Cedric Tillman

No. 80
- Positions: Wide receiver, defensive back

Personal information
- Born: April 22, 1970 (age 56) Pueblo, Colorado, U.S.
- Listed height: 6 ft 0 in (1.83 m)
- Listed weight: 190 lb (86 kg)

Career information
- College: Northern Colorado (1986–1989)
- NFL draft: 1990: undrafted

Career history
- Chicago Bears (1990)*; Denver Dynamite (1991); Arizona Rattlers (1992–1999);
- * Offseason or practice squad member only

Awards and highlights
- 2× ArenaBowl champion (1994, 1997); Second-team All-Arena (1994);

Career AFL statistics
- Receptions: 168
- Receiving yards: 2,355
- Tackles: 80
- Interceptions: 4
- Total TDs: 33
- Stats at ArenaFan.com

= Cedric Tillman (arena football) =

American football player (born 1970)

Cedric Tillman (born April 22, 1970) is an American former professional football player who played eight seasons in the Arena Football League (AFL) with the Denver Dynamite and Arizona Rattlers. He played college football at the University of Northern Colorado. Tillman was named second-team All-Arena in 1994. He was a member of the Rattlers teams that won ArenaBowl VIII and ArenaBowl XI.

==Early life and college==
Cedric Tillman was born on, April 22, 1970. He was a four-year letterman for the Northern Colorado Bears of the University of Northern Colorado from 1986 to 1989.

==Professional career==
Tillman signed with the Chicago Bears on May 1, 1990, after going undrafted in the 1990 NFL draft. He was waived on August 7, 1990, after suffering a separated shoulder.

Tillman played in one game for the Denver Dynamite of the Arena Football League (AFL) in 1991, posting two solo tackles and two assisted tackles. He was a wide receiver/defensive back during his time in the AFL as the league played under ironman rules.

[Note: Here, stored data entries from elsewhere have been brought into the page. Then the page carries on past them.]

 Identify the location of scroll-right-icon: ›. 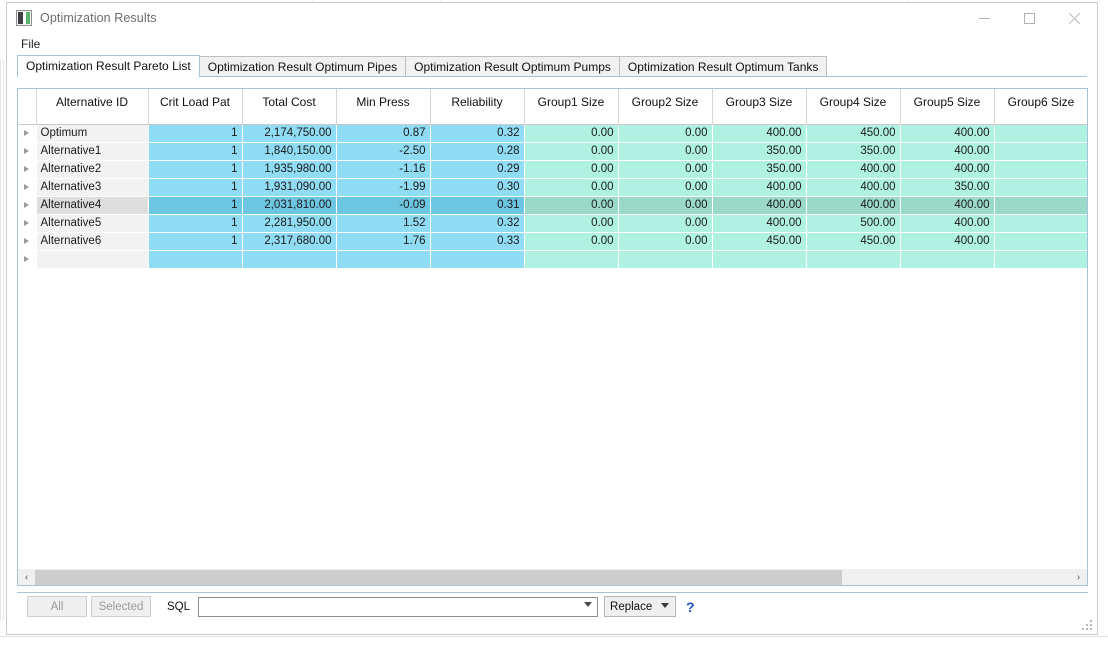
(1078, 578).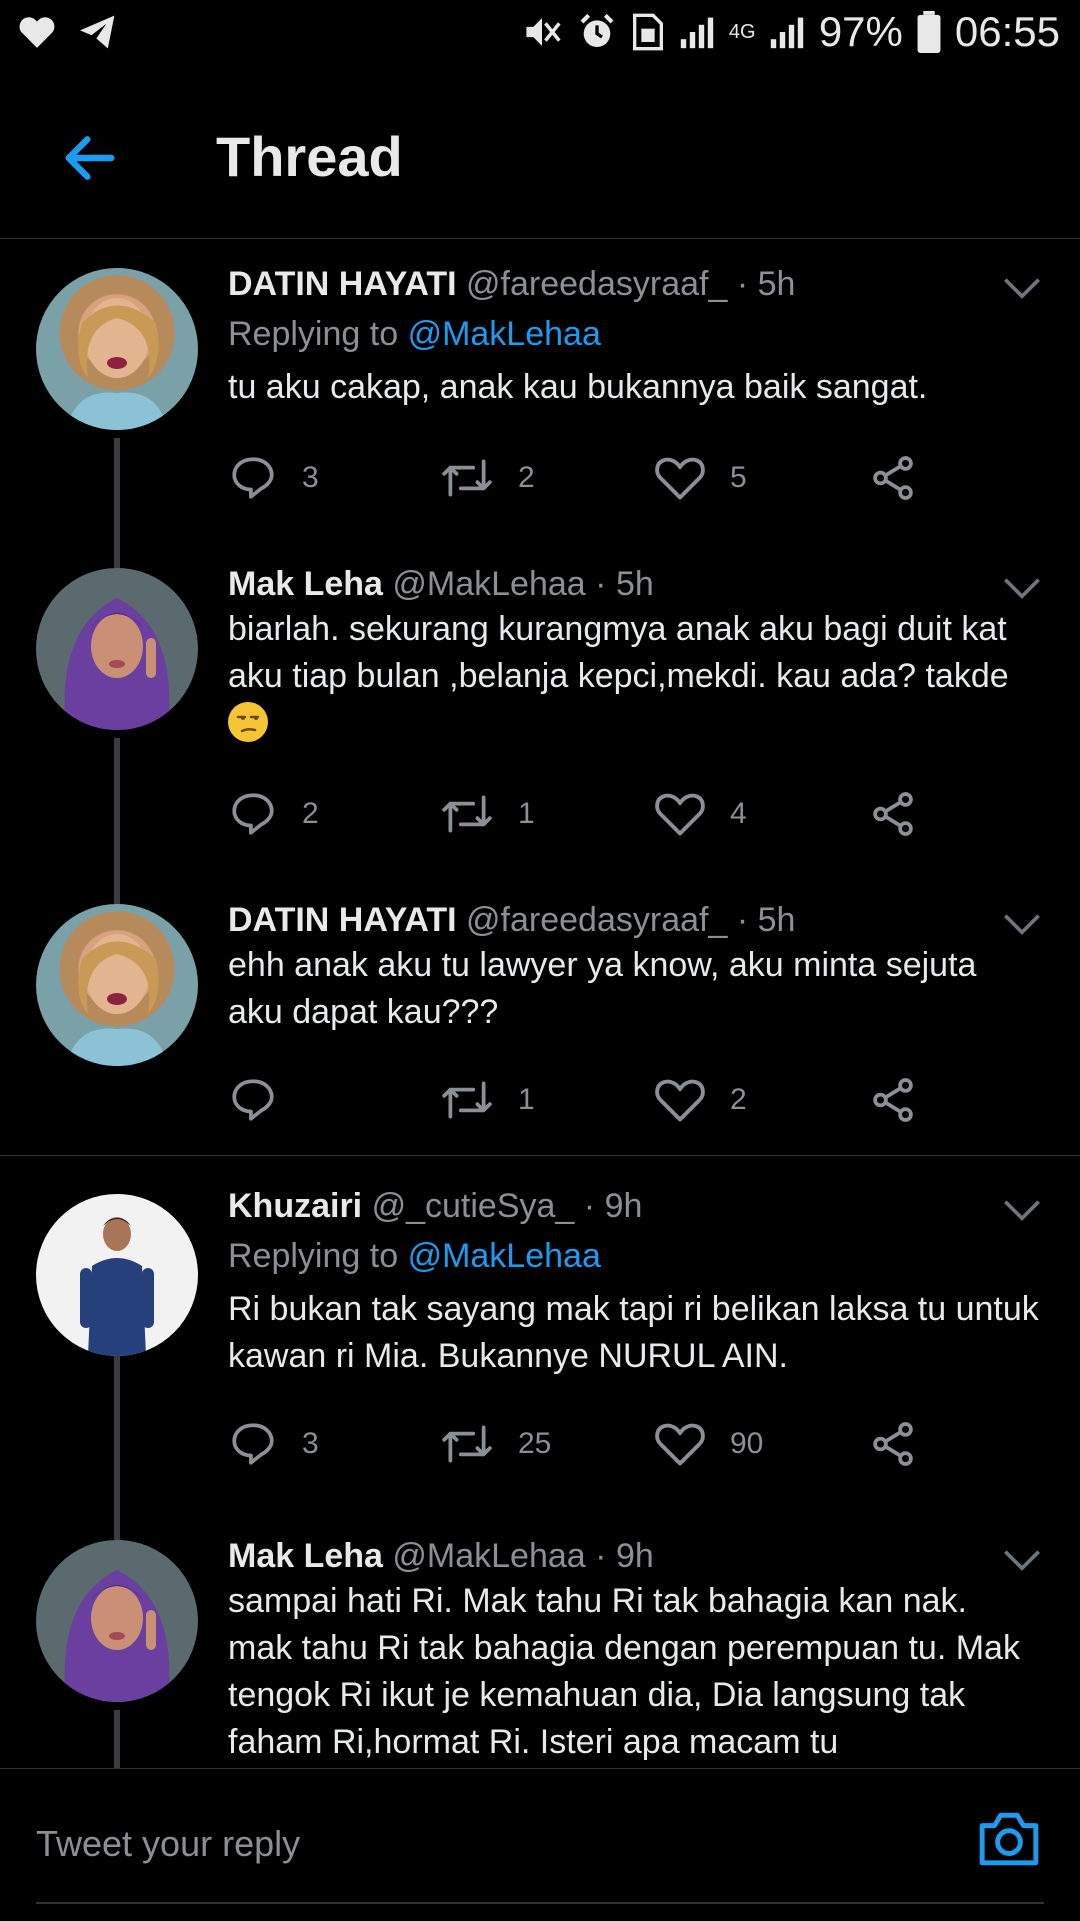  What do you see at coordinates (588, 814) in the screenshot?
I see `tweet-actions: 2 1 4` at bounding box center [588, 814].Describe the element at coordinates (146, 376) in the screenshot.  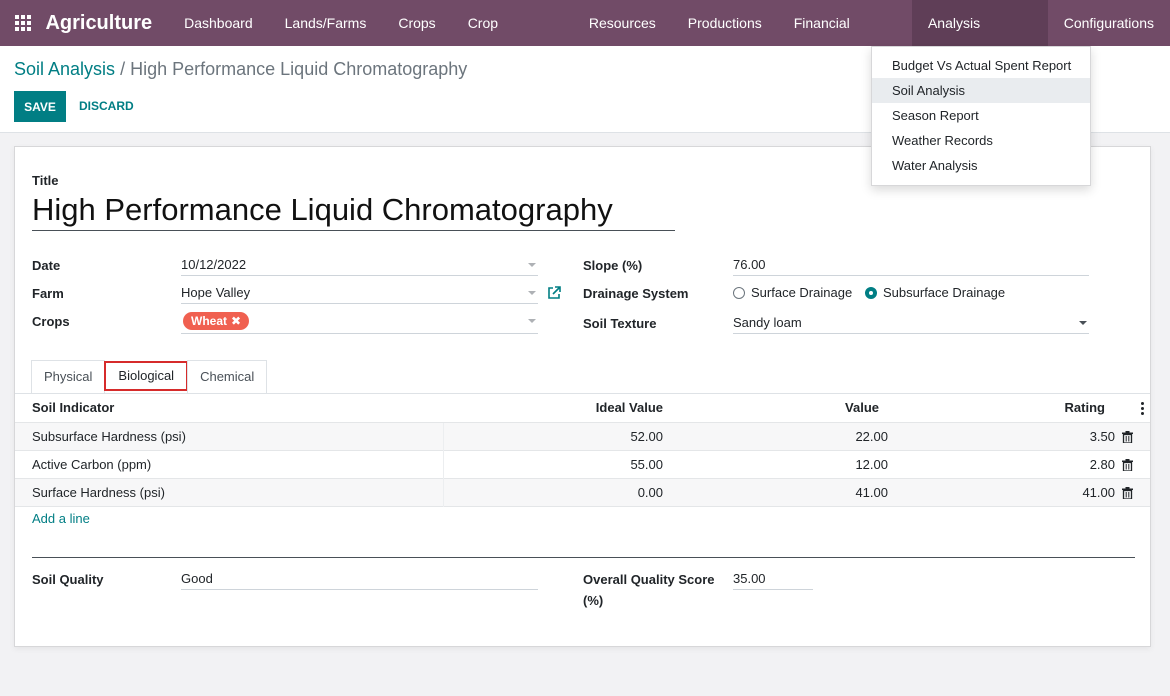
I see `tab-biological: Biological` at that location. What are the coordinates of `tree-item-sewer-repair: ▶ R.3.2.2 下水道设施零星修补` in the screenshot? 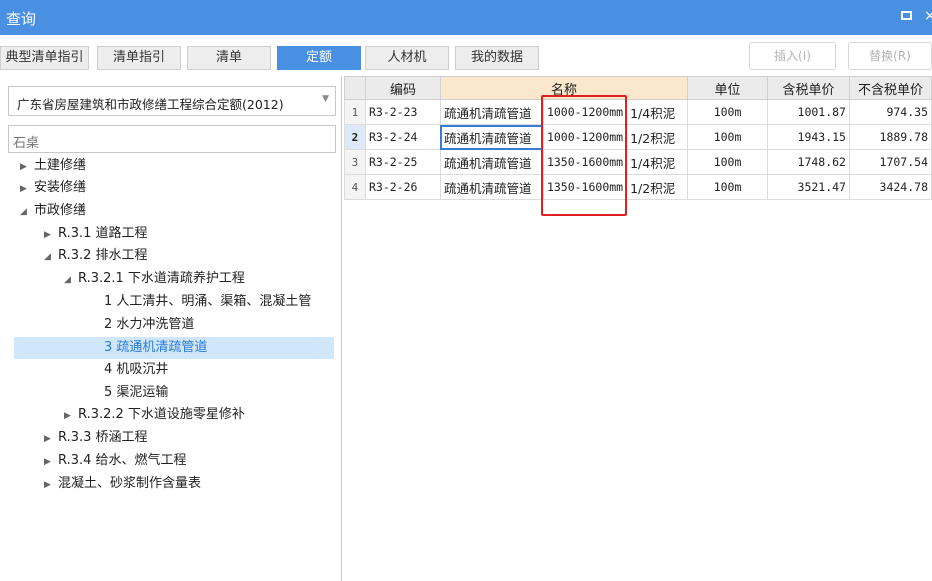 It's located at (154, 415).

Tillman appeared in all ten games for the Arizona Rattlers of the AFL in 1992, catching 53 passes for 702 yards and ten touchdowns on offense while recording 24 solo tackles, five assisted tackles, two interceptions, six pass breakups, and one forced fumble on defense. The Rattlers finished the season with a 4–6 record. He played in 11 games in 1993, totaling 26 receptions for 512 yards and seven touchdowns, 13 solo tackles, three assisted tackles, one interception, and one pass breakup. Tillman appeared in all 12 games for the Rattlers during the 1994 season, accumulating 57 catches for 801 yards and 11 touchdowns, 23 solo tackles, two assisted tackles, three pass breakups, and one fumble recovery. The Ratters finished the year with an 8–4 record and eventually advanced to ArenaBowl VIII, where they beat the Orlando Predators by a score of 36–31. Tillman was named second-team All-Arena for his performance during the 1994 season. He played in eight games in 1995, totaling 17 receptions for 188 yards and three touchdowns, three solo tackles, four assisted tackles, and two pass breakups. He was placed on injured reserve in April 1996 before the start of the 1996 AFL season. He did not play any in 1996. Tillman appeared in nine games in 1997, catching nine passes for 86 yards and two touchdowns while also recording two solo tackles, nine assisted tackles, one interception, and one forced fumble. The Rattlers finished the season with a 12–2 record and advanced to ArenaBowl XI, where they defeated the Iowa Barnstormers 55–33. He only played in two games in 1998, spending part of the year on injured reserve. Tillman appeared in six games during his final season with the Rattlers in 1999, totaling one catch for 12 yards, one assisted tackle, and one blocked kick. He had a day job as a counselor while with the Ratters.